• Selected passage
The destination DataHub topic is of the TUPLE type and has the following schema:

+-------+------+----------+-------------+
| Index | name |   type   |  allow NULL |
+-------+------+----------+-------------+
|   0   |  key |  STRING  |     true    |
|   1   |  val |  STRING  |     true    |
+-------+------+----------+-------------+

MySQL

Schema of the source MySQL table

mysql> desc orders;
+-------+---------+------+-----+---------+-------+
| Field | Type    | Null | Key | Default | Extra |
+-------+---------+------+-----+---------+-------+
| oid   | int(11) | YES  |     | NULL    |       |
| pid   | int(11) | YES  |     | NULL    |       |
| num   | int(11) | YES  |     | NULL    |       |
+-------+---------+------+-----+---------+-------+
3 rows in set (0.00 sec)

Data

After the data is written to DataHub, the key field is null, and the value of the val field is a JSON string.

mysql> insert into orders values(1,2,3);

{
    "data":[
        {
            "oid":"1",
            "pid":"2",
            "num":"3"
        }
    ],
    "database":"ggtt",
    "es":1591092305000,
    "id":2,
    "isDdl":false,
    "mysqlType":{
        "oid":"int(11)",
        "pid":"int(11)",
        "num":"int(11)"
    },
    "old":null,
    "pkNames":null,
    "sql":"",
    "sqlType":{
        "oid":4,
        "pid":4,
        "num":4
    },
    "table":"orders",
    "ts":1591092305813,
    "type":"INSERT"
}

• Exercise
Transcribe the DataHub and MySQL passage word for word, starting at "Schema of the" and ending at "set (0.00 sec)". The material after this point comes from a separate, unrelated source.

• Data segment
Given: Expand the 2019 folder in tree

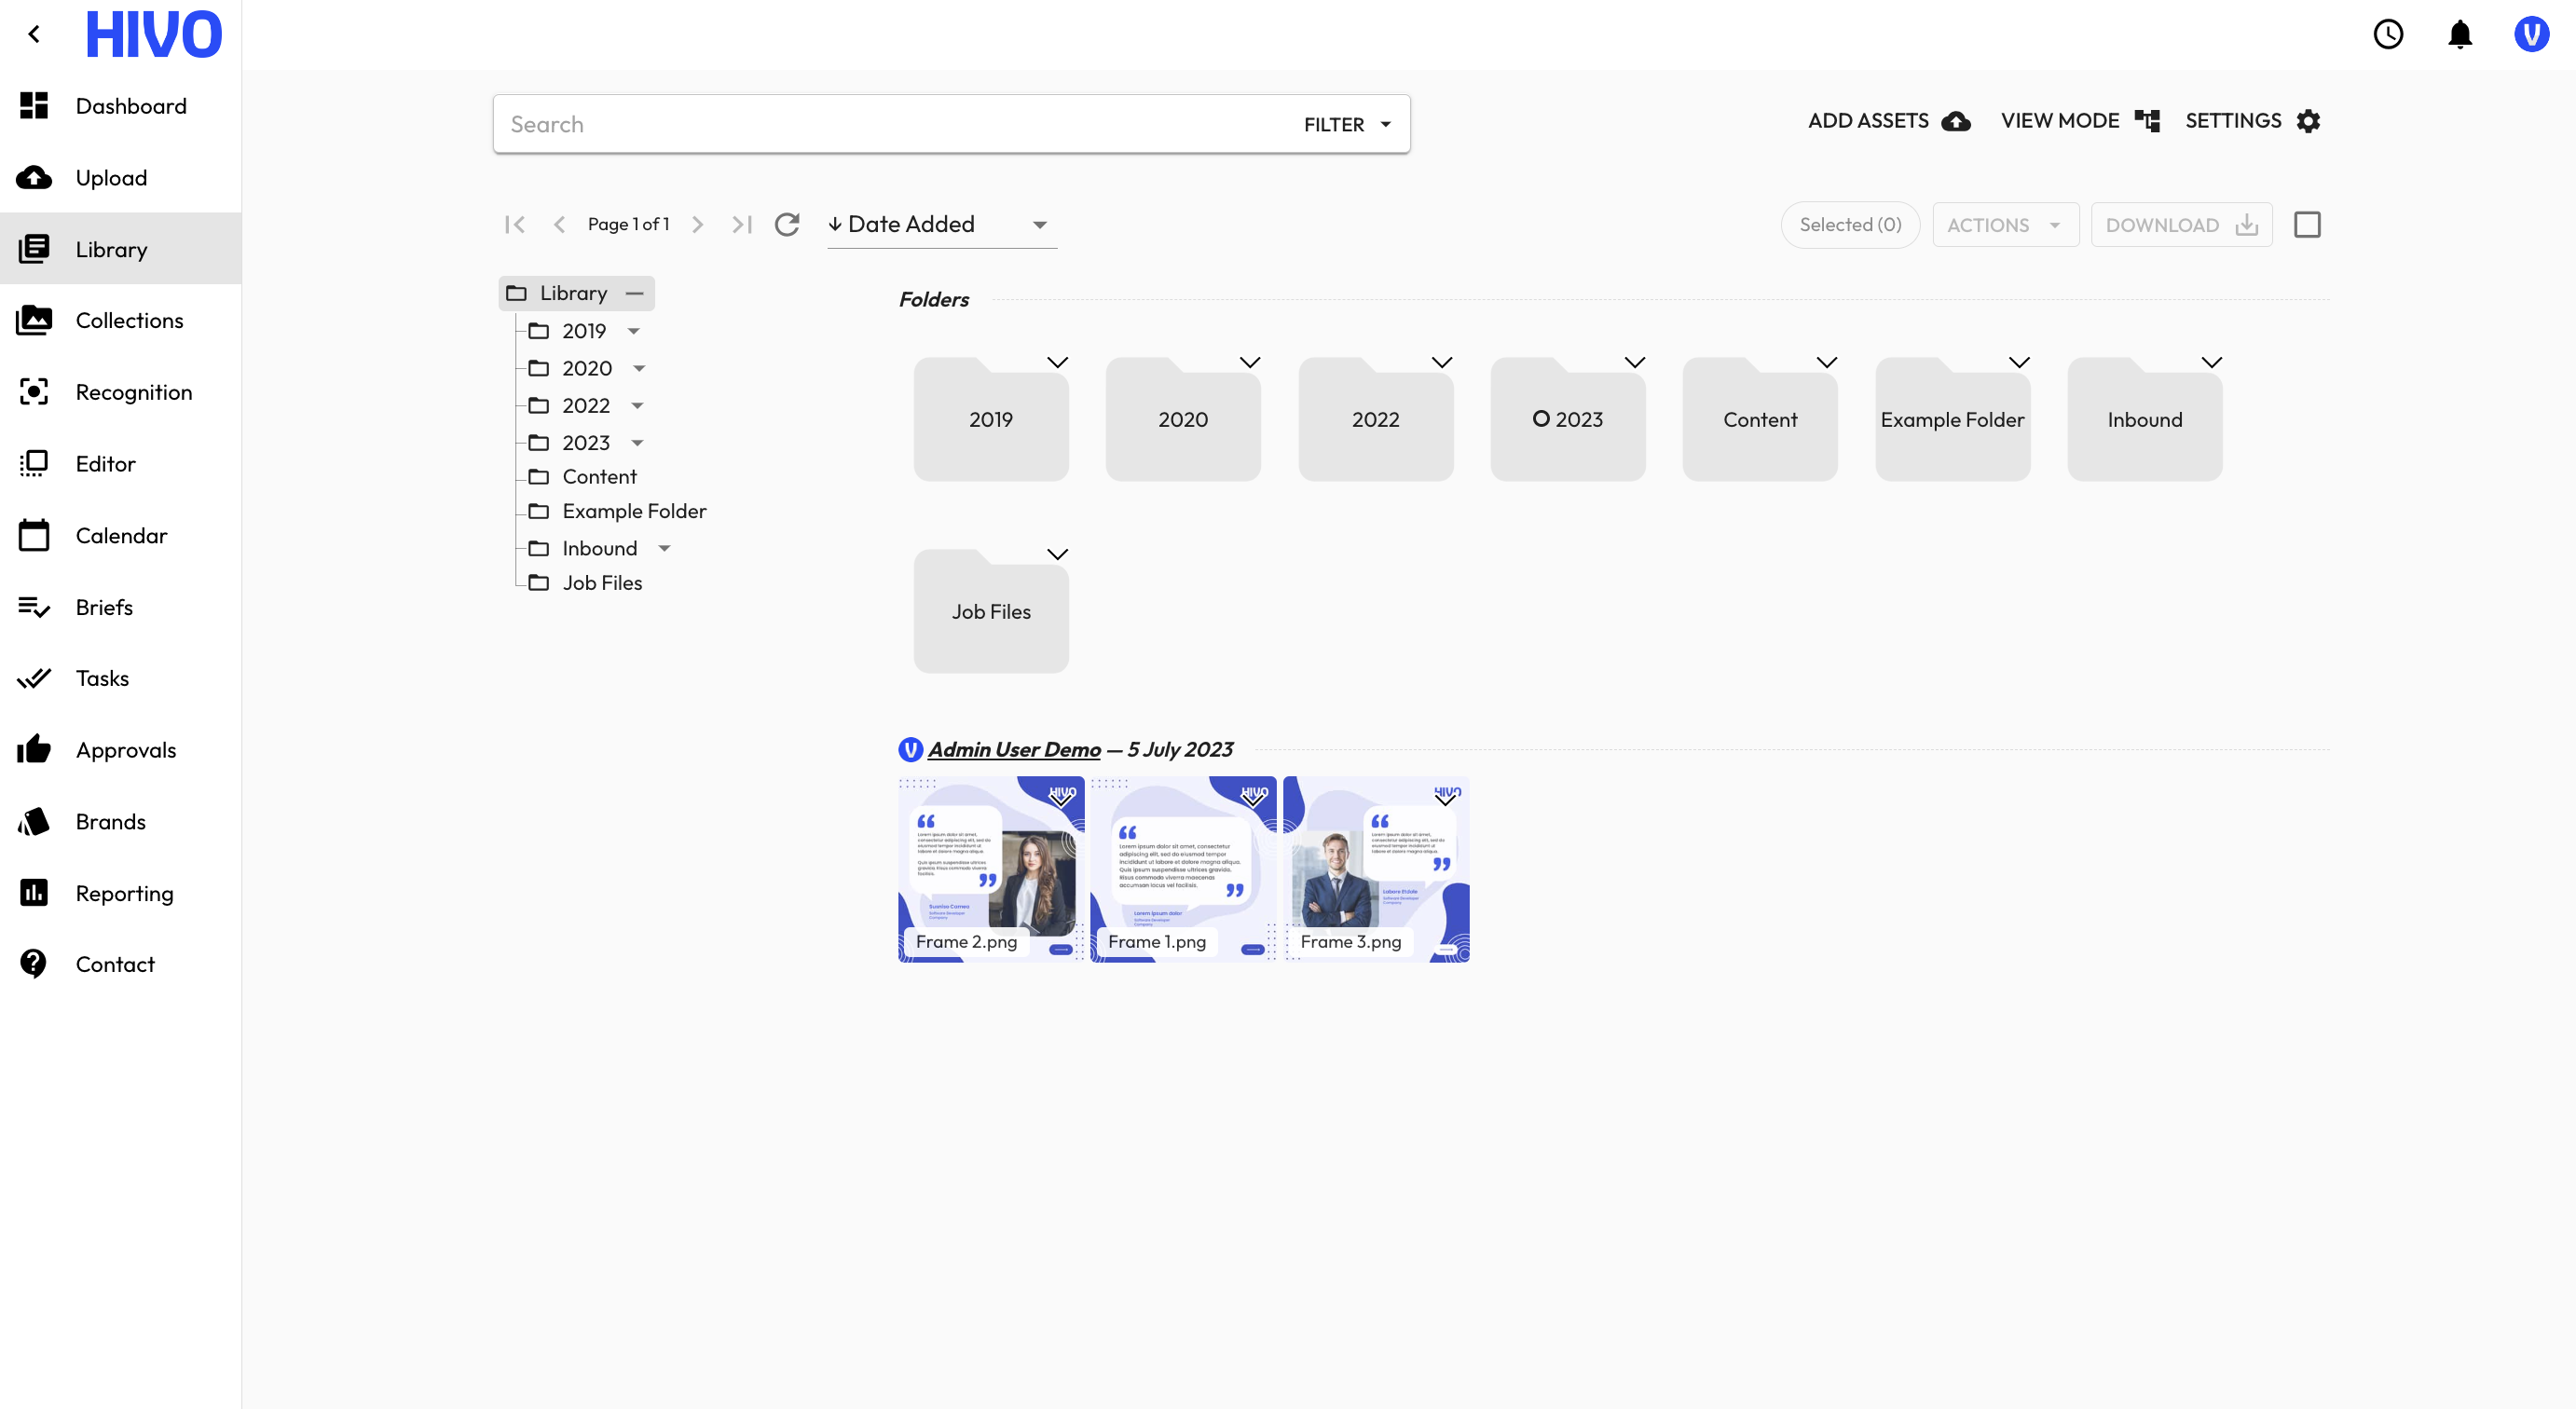Looking at the screenshot, I should pyautogui.click(x=634, y=331).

• Result below
Schema of the source MySQL table

mysql> desc orders;
+-------+---------+------+-----+---------+-------+
| Field | Type    | Null | Key | Default | Extra |
+-------+---------+------+-----+---------+-------+
| oid   | int(11) | YES  |     | NULL    |       |
| pid   | int(11) | YES  |     | NULL    |       |
| num   | int(11) | YES  |     | NULL    |       |
+-------+---------+------+-----+---------+-------+
3 rows in set (0.00 sec)